> **Records provided**
■ ■ ■ ■
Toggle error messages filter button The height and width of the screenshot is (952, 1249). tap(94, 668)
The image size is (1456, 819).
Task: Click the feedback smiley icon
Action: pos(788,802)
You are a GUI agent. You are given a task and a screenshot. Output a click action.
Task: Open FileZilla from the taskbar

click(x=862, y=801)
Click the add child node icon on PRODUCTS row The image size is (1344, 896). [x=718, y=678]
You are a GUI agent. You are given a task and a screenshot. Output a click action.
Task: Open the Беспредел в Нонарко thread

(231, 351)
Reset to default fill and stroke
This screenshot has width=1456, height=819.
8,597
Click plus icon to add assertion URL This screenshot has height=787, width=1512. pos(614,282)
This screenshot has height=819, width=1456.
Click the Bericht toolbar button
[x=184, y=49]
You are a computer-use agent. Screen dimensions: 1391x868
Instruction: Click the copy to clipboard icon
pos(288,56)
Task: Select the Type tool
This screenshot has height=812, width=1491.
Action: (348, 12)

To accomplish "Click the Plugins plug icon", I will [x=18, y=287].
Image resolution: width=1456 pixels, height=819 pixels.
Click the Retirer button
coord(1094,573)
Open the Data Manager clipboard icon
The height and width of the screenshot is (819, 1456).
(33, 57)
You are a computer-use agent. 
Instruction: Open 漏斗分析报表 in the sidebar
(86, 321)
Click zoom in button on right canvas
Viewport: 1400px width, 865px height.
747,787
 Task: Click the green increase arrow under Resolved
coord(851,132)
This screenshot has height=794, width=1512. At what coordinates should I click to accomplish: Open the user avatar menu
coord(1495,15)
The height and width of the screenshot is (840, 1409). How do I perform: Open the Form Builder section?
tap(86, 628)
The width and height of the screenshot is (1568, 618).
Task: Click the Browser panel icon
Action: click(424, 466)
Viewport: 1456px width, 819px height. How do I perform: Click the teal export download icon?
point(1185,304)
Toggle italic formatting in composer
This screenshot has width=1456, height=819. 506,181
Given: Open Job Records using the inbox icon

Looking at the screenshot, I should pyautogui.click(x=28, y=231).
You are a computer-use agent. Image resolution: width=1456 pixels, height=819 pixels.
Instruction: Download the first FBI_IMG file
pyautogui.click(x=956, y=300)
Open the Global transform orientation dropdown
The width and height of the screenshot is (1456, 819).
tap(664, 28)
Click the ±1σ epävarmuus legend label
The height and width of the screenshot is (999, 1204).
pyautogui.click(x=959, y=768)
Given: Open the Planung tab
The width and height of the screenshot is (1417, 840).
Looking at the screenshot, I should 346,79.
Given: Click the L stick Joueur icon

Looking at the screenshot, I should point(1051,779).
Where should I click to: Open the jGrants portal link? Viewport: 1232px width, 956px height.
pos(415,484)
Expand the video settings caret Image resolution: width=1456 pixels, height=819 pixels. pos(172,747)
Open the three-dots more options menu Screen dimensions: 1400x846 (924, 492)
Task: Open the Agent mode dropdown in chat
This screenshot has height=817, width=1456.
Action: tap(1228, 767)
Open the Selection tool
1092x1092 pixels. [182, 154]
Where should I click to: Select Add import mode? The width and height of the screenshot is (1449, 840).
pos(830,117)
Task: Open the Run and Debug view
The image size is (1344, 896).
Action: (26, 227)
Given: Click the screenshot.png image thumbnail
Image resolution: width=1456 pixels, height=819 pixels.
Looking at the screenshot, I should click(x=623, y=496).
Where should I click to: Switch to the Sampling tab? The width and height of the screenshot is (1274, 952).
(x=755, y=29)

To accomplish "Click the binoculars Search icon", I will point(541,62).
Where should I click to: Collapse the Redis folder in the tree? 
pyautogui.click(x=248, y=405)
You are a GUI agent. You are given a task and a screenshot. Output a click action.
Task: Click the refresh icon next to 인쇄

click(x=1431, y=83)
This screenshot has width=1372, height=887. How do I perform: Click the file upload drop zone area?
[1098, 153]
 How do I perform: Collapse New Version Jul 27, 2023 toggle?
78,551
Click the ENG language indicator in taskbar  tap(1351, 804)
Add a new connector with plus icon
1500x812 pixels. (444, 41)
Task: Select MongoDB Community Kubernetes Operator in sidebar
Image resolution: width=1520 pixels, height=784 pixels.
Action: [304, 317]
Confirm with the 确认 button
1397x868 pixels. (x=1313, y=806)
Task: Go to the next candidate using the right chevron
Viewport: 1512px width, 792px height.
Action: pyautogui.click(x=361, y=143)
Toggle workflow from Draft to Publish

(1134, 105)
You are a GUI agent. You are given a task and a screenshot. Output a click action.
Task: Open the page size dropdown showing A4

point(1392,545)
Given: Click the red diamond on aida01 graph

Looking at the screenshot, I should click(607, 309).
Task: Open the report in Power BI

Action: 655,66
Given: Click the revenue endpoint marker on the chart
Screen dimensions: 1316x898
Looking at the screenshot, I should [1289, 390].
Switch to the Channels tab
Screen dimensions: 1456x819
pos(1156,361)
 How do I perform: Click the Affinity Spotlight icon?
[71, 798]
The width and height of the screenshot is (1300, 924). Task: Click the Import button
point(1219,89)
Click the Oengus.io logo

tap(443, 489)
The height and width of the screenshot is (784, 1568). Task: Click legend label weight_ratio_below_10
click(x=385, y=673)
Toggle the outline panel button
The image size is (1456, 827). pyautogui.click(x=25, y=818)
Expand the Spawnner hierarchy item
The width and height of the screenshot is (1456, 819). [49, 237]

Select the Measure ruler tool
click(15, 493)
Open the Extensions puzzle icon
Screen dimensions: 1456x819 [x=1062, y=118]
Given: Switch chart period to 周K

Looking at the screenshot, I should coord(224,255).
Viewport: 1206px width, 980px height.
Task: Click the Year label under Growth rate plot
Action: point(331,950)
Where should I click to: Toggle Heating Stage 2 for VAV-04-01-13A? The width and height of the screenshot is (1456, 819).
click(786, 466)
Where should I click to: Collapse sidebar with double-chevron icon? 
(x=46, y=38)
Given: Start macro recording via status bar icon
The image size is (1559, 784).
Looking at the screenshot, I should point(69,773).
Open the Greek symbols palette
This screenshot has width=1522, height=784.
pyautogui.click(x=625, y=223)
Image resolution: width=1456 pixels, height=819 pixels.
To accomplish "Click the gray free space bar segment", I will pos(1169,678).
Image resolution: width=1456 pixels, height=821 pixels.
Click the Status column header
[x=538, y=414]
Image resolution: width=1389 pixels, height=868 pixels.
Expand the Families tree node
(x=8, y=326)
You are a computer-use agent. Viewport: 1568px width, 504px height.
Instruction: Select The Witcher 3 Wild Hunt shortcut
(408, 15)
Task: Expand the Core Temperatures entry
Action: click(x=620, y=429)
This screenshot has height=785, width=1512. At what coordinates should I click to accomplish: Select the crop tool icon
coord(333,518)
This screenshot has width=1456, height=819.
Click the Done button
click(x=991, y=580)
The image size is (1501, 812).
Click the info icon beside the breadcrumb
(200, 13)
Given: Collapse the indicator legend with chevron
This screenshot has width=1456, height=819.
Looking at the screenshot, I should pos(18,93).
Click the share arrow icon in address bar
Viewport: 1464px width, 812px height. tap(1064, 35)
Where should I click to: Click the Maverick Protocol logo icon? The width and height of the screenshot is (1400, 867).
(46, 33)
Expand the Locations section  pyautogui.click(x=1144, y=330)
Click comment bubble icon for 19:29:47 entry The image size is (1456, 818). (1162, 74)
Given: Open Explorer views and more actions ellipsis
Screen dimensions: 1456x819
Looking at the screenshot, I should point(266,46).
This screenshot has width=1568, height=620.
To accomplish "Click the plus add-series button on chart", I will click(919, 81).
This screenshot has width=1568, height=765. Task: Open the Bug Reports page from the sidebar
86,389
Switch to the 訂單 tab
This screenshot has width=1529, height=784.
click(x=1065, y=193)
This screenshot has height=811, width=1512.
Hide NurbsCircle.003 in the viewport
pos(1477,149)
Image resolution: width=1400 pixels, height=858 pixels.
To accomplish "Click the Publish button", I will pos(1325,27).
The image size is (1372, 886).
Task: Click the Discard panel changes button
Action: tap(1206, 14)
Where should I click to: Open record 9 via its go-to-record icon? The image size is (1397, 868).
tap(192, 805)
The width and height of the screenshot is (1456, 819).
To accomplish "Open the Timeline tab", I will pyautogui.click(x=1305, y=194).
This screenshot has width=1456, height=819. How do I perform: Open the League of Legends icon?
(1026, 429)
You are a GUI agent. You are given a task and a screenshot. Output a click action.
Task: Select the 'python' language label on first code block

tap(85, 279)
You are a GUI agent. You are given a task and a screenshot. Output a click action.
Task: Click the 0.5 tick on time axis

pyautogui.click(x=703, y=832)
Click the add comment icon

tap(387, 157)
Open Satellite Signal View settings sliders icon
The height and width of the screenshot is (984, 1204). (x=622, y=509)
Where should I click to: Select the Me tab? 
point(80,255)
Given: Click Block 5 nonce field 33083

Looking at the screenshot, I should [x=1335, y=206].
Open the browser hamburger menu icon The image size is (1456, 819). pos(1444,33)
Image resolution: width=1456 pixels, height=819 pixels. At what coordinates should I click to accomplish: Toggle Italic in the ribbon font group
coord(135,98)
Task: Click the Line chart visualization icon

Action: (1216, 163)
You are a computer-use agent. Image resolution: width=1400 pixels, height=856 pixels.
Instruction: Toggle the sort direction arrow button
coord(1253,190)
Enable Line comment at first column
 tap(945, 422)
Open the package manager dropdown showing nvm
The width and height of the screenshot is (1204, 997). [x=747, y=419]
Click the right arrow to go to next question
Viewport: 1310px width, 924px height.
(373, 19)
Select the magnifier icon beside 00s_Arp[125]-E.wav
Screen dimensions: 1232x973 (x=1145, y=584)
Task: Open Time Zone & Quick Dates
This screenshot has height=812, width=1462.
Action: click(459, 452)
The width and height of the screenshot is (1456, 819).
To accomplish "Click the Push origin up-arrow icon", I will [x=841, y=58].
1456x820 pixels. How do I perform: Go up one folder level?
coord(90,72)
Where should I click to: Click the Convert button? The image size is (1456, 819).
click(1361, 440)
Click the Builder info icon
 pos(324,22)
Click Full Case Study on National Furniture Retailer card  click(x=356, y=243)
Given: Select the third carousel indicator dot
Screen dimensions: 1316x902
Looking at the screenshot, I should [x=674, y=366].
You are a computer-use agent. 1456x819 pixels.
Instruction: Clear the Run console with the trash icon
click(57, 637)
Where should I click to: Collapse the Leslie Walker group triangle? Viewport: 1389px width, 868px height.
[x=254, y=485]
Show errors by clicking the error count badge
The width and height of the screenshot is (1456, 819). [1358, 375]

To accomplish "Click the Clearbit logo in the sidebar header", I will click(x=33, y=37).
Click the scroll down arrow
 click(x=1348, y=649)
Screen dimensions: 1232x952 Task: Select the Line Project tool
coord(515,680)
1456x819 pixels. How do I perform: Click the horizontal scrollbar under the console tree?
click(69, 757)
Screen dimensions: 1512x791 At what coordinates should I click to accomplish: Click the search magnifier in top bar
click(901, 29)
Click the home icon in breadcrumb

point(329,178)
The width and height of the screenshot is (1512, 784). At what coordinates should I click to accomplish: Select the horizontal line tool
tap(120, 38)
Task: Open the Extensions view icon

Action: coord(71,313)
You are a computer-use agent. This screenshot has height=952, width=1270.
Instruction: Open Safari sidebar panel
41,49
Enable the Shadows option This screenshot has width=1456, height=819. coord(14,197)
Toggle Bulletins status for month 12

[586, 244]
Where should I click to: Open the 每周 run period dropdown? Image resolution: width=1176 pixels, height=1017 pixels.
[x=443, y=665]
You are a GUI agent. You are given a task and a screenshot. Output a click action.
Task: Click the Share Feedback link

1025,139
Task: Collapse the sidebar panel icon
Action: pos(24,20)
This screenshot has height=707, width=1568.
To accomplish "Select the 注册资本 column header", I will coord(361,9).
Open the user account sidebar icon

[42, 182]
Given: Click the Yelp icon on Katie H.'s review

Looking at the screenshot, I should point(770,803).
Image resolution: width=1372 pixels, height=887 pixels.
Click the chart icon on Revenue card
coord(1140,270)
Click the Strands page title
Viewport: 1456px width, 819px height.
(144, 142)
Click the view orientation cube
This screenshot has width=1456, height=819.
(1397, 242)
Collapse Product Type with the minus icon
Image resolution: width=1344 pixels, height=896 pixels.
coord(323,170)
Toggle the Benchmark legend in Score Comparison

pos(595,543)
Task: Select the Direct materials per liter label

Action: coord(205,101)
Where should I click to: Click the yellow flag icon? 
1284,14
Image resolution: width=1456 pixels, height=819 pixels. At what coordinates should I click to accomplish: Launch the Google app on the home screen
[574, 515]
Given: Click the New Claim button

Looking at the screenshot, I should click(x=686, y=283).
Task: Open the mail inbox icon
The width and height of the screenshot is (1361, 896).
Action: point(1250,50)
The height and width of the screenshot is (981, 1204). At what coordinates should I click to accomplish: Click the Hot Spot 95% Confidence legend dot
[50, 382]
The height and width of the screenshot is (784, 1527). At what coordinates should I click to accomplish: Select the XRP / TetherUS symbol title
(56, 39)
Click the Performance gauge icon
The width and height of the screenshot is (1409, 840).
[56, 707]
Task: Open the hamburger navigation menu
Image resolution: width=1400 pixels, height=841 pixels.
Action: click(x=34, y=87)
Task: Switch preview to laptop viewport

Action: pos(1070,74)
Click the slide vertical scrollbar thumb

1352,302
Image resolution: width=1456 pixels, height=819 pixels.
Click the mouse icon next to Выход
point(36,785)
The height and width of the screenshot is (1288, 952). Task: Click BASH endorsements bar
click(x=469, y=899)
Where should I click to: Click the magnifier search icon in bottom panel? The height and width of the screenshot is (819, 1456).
■ ■ ■ ■
> **Exercise**
Among the lines above, find those with the word "hamburger" and list them.

> **Written solution**
Open the browser hamburger menu icon The image size is (1456, 819). pos(1444,33)
Task: Open the hamburger navigation menu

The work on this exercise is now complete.